Figure 2.

Phendione is a small molecule inhibitor targeting PP2A. (A) Immunoblots of A375 cell lysates collected after 3 h of drug treatment as indicated; i.e., increasing concentrations of LB100 compared with 0.2 µM phendione (left) and increasing concentrations of phendione compared with 3 µM pyrene (right). DMSO was used as negative control (vehicle). (B) Growth inhibition curves of A375 cells and IC50 values after treatment with phendione or LB100 for 96 h. Data are presented as mean ± SD of three independent experiments. (C) Phosphatase activity assay for PP2A core enzyme (complex of regulatory subunit Aα and catalytic subunit Cα; top), PP1 catalytic subunit Cα (middle) and PP1 catalytic subunit Cβ (bottom) incubated with phendione or pyrene at indicated concentrations. Data shown are average ± SD of two independent experiments. IC50s (micromolar) were calculated and is shown as an inset in each graph. (D) Binding model of phendione to PP2A. Docking pose of phendione (green) interacting with the catalytic residues of PP2A-Cα (PPP2CA) (white) within 5 Å around the ligand.
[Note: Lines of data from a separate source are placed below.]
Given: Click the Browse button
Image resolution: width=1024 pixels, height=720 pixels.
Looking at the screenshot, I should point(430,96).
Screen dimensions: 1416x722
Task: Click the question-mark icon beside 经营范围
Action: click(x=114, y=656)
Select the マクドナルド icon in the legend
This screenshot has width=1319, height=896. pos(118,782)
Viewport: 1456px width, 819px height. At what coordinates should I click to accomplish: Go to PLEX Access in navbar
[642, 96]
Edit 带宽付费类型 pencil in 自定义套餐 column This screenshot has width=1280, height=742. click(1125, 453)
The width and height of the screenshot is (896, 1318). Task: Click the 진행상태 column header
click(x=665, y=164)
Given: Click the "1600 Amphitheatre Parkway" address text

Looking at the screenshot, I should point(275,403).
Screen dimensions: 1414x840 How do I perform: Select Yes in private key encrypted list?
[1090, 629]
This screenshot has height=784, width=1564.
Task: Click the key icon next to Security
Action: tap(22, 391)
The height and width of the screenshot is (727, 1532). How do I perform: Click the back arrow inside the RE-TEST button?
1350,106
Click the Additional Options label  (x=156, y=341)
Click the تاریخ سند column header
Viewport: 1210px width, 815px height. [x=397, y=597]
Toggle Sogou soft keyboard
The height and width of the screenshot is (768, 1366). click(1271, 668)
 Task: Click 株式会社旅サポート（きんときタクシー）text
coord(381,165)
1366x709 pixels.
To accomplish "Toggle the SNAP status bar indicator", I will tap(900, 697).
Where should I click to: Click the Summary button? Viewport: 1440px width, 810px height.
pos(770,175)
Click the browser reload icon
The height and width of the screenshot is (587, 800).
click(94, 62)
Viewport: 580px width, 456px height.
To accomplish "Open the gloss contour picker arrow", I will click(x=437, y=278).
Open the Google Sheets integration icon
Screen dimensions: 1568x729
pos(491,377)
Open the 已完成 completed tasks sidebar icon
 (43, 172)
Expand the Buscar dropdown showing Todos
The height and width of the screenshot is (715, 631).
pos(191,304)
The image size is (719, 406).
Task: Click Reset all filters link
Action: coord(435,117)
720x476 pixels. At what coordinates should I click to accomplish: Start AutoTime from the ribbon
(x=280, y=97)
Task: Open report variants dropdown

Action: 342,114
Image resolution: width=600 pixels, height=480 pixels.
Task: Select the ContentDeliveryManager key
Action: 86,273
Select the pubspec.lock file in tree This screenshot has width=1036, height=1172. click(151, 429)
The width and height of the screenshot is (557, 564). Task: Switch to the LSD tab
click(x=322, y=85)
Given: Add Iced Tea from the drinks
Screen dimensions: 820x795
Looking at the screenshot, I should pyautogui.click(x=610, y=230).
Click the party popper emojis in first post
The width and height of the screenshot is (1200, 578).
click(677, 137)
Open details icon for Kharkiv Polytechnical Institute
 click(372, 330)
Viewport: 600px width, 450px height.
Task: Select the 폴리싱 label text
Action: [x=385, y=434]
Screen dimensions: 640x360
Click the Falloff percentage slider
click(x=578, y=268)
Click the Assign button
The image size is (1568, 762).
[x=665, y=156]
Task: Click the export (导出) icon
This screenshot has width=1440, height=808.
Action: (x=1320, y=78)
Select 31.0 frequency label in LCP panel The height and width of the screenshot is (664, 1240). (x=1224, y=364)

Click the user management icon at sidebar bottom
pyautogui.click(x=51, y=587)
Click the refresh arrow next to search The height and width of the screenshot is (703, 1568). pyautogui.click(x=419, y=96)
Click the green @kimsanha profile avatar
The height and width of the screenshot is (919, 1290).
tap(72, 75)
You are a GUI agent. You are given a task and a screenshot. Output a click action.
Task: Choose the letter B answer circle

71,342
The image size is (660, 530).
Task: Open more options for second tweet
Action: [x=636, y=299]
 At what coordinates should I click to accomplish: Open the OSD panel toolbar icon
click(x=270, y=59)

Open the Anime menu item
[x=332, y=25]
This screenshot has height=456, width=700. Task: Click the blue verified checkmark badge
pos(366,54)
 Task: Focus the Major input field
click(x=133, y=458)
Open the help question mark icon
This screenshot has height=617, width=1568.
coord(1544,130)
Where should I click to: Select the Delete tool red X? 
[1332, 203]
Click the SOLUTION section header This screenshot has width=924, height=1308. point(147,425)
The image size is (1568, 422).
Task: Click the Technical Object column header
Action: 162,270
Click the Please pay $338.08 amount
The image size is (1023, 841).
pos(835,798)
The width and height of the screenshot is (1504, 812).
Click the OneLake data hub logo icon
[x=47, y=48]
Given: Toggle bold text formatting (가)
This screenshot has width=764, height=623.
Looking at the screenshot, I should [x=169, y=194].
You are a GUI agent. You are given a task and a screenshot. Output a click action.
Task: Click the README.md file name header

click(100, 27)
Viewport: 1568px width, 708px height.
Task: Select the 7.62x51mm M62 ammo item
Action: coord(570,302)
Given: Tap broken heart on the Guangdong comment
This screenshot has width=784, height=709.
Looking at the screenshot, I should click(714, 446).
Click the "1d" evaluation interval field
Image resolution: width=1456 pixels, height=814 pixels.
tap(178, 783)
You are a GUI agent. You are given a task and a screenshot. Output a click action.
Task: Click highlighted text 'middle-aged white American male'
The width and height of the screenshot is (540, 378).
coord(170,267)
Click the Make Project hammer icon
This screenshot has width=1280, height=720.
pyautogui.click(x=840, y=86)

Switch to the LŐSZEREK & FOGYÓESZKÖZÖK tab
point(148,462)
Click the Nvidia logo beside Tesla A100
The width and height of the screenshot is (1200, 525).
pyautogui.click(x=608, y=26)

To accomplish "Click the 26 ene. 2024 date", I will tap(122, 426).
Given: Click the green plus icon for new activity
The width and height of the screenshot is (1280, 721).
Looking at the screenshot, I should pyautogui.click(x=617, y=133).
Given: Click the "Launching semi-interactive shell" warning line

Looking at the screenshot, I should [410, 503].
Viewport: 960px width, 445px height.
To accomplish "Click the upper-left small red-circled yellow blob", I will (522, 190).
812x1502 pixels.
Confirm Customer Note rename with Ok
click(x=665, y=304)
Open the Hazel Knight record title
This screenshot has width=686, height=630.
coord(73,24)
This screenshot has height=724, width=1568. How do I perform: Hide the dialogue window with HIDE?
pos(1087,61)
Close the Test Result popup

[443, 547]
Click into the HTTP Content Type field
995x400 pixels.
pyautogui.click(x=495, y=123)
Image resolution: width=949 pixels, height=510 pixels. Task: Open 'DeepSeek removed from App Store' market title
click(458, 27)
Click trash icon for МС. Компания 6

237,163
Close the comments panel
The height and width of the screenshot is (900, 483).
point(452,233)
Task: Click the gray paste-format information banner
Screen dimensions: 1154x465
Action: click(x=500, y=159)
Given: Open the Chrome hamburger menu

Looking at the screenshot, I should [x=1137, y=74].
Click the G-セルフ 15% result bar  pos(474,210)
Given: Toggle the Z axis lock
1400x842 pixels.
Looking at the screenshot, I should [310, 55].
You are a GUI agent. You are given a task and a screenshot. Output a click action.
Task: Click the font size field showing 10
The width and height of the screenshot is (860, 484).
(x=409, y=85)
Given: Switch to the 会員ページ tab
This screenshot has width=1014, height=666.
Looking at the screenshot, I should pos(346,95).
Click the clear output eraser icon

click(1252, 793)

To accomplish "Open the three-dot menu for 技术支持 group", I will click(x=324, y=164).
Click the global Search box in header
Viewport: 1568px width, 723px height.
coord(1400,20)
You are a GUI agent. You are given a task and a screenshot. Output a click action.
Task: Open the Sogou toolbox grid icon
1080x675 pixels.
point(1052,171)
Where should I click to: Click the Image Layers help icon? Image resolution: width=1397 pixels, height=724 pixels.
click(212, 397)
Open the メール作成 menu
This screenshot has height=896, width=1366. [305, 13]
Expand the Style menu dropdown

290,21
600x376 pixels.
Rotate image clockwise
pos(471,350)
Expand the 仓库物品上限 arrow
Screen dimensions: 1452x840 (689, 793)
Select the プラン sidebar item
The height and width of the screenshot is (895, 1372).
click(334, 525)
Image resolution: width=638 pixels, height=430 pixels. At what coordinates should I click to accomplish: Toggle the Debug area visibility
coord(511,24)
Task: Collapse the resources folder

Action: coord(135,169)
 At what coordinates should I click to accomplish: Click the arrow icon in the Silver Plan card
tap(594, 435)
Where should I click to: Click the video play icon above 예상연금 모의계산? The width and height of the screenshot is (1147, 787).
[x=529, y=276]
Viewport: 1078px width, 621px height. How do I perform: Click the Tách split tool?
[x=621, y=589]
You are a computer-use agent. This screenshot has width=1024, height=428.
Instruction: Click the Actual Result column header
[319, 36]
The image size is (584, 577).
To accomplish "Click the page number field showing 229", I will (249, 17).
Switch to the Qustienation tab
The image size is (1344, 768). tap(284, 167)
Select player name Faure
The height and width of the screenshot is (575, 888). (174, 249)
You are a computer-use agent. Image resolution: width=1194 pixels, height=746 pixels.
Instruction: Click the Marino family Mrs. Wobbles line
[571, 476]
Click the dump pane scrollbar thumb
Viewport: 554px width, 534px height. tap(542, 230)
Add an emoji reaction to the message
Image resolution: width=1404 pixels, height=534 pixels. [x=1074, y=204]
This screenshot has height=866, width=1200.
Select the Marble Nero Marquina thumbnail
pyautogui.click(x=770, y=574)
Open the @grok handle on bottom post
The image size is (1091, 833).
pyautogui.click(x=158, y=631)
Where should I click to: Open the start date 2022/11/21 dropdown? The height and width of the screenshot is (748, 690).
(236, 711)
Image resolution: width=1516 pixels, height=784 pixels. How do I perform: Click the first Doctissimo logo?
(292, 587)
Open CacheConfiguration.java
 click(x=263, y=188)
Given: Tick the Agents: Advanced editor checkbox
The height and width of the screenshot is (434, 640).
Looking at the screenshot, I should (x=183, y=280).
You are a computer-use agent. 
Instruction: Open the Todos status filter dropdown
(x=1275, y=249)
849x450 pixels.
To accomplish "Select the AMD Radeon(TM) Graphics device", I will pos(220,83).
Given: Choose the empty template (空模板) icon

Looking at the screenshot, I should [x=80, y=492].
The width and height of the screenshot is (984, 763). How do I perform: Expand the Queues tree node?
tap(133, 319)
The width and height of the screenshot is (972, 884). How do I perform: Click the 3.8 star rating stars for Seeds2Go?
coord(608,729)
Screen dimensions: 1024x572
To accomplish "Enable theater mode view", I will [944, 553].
Oxygens (red), nitrogens (blue), and manganese ions (purple) are shown. Dotted lines represent intermolecular polar contacts. Hydrogens are omitted for clarity. (E) Immunoblots for phendione derivative pull down. (F) Immunoblots of A375 and A375 BRAFi-resistant cell lysates after treatment with 0.2 µM phendione or vehicle for indicated time. (G) Quantification of cell apoptosis measured by Annexin V staining flow cytometry. Parental A375 and A375 BRAFi-resistant cells were treated with vehicle or increasing concentration of phendione as indicated in the panels for 24 h before apoptotic cells were measured by flow cytometry. Results were presented as average ± SD (n = 3). (**) P < 0.01; (***) P < 0.001, by unpaired two-tailed Student's t-test.